Fırsatları kazanıma çevirmek elimizde
Türkiye’de Kürdler bugüne kadar siyaset arenasında bir nesne olarak görüldüler. Kürdlerin desteğine ihtiyaç duyan kesimler iktidara geldiklerinde Kürdlere verdikleri sözleri unuttular, “müesses nizamı”n gereklerini yerine getirdiler.
Ama bugün durum farklı. Mücadelesi ve ödediği bedeller sonucu Kürdler artık bir nesne değil, dikkate alınması gereken bir aktör. Yapılan kamuoyu yoklamaları bunu gösteriyor, analistler ve akademisyenler bu gerçeği dile getiriyorlar. Klasik değimle kürdler “kilit” konumunda. Anahtar artık bizde; bu tarihsel fırsatı kazanıma çevirmek de elimizde...
“Sed rahmet kefendizên berê” demek istemiyorsak, bugüne kadar olduğu gibi gelenin gideni aratmasını istemiyorsak yapmamız gereken belli: Ortak ulusal-demokratik hedefler etrafında çok sesli, çok renkli yurtsever bir yapı oluşturmak.
Üçüncü Kongremiz, 2. Konferansımızın kararları ve yayınladığımız “Özgürlük, Demokrasi ve Barış İçin Acil Çözüm Çağrısı” Deklarasyonu’nun ışığında yeni döneme ilişkin yol haritasını belirleyecek, buna ilişkin kararlar alacak ve bu kararları hayata geçirecek yeni yönetimini seçecek.

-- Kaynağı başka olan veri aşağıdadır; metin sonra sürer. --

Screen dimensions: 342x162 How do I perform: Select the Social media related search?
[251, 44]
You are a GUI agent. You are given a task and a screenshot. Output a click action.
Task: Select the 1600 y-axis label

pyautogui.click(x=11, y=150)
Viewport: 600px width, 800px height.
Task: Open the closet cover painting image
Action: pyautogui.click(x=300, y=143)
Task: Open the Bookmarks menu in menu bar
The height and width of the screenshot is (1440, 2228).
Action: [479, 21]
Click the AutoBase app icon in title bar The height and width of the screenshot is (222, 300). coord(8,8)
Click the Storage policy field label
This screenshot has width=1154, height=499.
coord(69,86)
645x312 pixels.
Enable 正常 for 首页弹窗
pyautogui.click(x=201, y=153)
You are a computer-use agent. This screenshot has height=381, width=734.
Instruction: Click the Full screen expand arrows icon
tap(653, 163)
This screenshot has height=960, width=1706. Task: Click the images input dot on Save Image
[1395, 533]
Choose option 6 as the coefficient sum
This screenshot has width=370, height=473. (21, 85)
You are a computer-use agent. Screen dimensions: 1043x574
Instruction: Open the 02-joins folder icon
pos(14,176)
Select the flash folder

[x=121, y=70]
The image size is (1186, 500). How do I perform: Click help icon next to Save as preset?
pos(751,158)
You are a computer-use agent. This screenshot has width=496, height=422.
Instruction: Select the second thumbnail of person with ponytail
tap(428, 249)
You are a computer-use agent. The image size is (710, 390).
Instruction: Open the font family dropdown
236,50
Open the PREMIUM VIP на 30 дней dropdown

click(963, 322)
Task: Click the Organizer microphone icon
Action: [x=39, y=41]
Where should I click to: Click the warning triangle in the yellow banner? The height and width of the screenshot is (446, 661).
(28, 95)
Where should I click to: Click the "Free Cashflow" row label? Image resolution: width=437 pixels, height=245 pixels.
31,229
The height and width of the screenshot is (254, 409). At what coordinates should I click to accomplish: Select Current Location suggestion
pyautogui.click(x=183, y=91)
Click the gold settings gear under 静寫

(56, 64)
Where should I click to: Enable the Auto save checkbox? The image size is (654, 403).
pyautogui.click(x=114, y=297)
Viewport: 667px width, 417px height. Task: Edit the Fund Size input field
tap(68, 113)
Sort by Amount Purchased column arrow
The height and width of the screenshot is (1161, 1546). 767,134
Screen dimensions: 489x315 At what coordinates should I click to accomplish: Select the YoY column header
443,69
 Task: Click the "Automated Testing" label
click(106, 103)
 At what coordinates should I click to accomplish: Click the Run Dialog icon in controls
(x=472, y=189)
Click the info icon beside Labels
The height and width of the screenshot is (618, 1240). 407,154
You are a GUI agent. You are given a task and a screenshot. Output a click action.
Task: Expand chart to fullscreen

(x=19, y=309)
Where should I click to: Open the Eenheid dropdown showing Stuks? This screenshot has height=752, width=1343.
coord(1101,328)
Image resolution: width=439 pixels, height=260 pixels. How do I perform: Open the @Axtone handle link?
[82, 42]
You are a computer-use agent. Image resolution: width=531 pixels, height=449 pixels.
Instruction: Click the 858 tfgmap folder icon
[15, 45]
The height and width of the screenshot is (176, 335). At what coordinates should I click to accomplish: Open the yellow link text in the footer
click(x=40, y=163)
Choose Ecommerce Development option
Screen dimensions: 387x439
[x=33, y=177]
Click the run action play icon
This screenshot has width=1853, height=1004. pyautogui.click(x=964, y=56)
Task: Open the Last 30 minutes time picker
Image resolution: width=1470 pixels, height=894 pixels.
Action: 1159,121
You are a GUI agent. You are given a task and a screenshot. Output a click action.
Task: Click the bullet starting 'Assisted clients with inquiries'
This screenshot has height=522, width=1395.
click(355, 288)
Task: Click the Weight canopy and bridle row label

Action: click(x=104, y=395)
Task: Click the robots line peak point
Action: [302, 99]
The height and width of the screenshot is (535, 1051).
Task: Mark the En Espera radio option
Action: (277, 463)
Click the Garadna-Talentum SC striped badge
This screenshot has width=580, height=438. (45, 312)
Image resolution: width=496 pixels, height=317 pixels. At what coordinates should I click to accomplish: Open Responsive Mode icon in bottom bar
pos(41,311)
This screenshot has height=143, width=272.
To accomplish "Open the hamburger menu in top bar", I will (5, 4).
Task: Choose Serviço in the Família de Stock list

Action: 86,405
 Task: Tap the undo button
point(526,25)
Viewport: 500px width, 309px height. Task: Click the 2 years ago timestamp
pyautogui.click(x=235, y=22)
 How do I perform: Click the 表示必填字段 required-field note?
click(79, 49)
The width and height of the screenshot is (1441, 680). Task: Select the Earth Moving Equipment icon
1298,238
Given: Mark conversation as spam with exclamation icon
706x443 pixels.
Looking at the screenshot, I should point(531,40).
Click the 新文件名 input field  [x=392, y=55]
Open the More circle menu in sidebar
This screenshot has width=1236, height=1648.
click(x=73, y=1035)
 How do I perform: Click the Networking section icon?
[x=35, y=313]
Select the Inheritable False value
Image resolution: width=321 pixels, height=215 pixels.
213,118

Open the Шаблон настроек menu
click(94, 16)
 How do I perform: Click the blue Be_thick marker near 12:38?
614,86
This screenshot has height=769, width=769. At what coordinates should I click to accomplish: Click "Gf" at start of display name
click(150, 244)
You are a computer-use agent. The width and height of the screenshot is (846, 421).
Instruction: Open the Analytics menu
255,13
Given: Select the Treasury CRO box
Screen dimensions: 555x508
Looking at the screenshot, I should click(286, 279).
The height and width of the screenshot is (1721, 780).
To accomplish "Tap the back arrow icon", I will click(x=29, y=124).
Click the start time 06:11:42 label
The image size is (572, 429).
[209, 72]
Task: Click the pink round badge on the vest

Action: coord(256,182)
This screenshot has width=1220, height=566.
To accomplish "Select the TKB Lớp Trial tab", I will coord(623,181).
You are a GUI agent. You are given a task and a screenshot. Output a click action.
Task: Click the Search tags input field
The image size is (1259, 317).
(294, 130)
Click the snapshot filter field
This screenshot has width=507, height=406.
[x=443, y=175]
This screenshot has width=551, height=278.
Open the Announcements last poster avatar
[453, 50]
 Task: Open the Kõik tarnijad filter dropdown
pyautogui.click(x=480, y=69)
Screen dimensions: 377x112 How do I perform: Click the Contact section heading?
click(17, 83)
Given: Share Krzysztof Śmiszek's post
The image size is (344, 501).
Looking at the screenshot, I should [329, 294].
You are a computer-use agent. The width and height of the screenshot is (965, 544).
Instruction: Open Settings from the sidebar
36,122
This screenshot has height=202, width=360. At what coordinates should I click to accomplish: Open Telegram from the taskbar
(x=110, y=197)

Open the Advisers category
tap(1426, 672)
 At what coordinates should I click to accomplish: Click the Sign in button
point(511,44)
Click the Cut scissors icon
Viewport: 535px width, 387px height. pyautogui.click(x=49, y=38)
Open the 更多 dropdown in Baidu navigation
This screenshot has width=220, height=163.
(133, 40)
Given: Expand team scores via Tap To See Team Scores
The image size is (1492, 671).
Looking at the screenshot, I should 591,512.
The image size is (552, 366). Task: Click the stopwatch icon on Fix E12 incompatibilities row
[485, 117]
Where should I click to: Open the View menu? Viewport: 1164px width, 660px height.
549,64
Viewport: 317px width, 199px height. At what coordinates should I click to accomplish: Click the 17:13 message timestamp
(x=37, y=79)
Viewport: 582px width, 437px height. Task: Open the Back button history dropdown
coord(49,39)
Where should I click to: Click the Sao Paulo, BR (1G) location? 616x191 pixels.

Tarihsel misyonu gereği Kürd halkının kendi kaderini tayin hakkını elde etme hedefiyle yola çıkan, günümüzde Türkiye’de demokratik, özgürlükçü ve evrensel insan haklarına saygılı bir yapının taşıdığı önemin bilincinde olan Partimiz, bu konuda üzerine düşün sorumluluğu yerine getirecek, Kürdler arasında yurtsever temelde işbirliğinin oluşması için gereken fedakarlığı yapacaktır.